Ironic, seeing as the Fed is thinking (very hard) about expanding the TALF to include already-issued CMBS. If they do, that $400bn refinancing time-bomb would probably go off right in the Fed's face. I'm guessing Lockhart will vote against that TALF expansion (though I suspect he'll lose).
s
It's been funny to watch the Fed's moves on the CMBS issue in the past couple weeks. They called a couple big banks and asked what they thought about expanding the TALF to include existing CMBS too. The rumor that the Fed was open to the idea of accepting existing CMBS spread like wildfire (even by Wall Street standards), and got everybody all excited. Now there's a huge lobbying effort underway to get the Fed to accept existing CMBS as collateral in the TALF. Not surprisingly, the Street has managed to convince the Fed that this would have Totally Awesome Effects on the CRE market, banks' balance sheets, the US economy, AIDS in Africa, etc. Now the Fed is leaning toward actually doing it.
s
This is the story of the financial crisis. It's amazing how much the Street is carpet-bombing the Fed's balance sheet. Seriously, how much more of this can the Fed take?

Dark Space said...

EOC, the $400 billion in commercial mortgages maturing, are mostly not CMBS. In fact, just $26 billion CMBS mature in 2009, and most are 10-year old loans on stabilized properties.

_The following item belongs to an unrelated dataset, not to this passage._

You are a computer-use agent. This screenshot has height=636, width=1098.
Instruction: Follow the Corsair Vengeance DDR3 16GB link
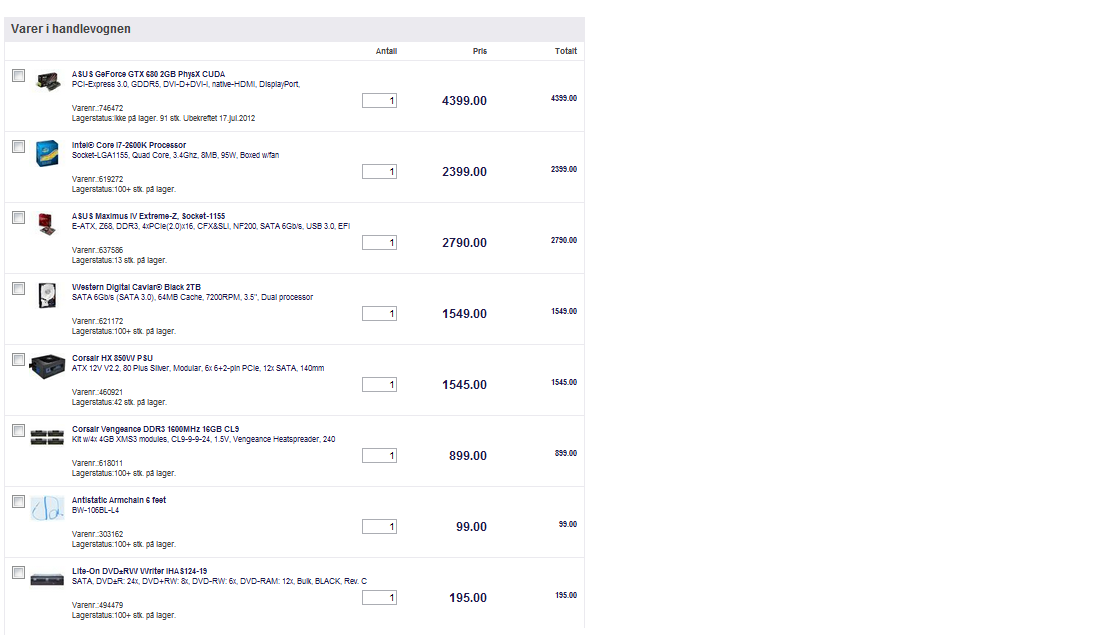coord(155,429)
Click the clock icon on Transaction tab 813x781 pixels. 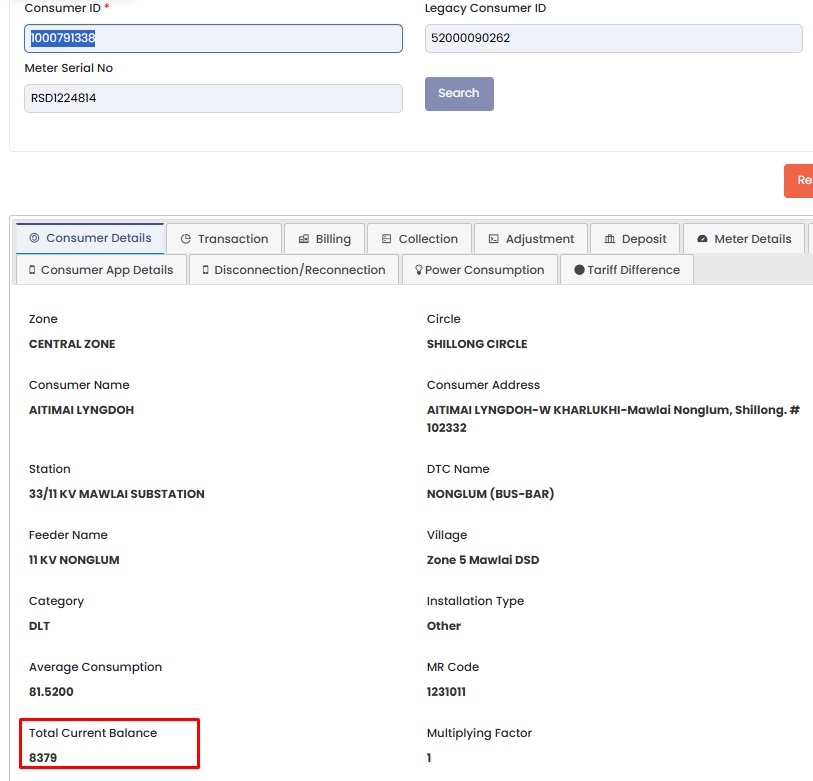pyautogui.click(x=185, y=239)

Further, extending the TALF to secondary issues, would have no effect on these maturing CMBS loans - you want to create a primary marketplace they can refinance into.

The concerns with the $400 billion in maturities lie square at the base of your local and regional banks, rather than Wall Street. Most of that $400 billion consists of short-term, floating-rate loans on transitional and under-development projects.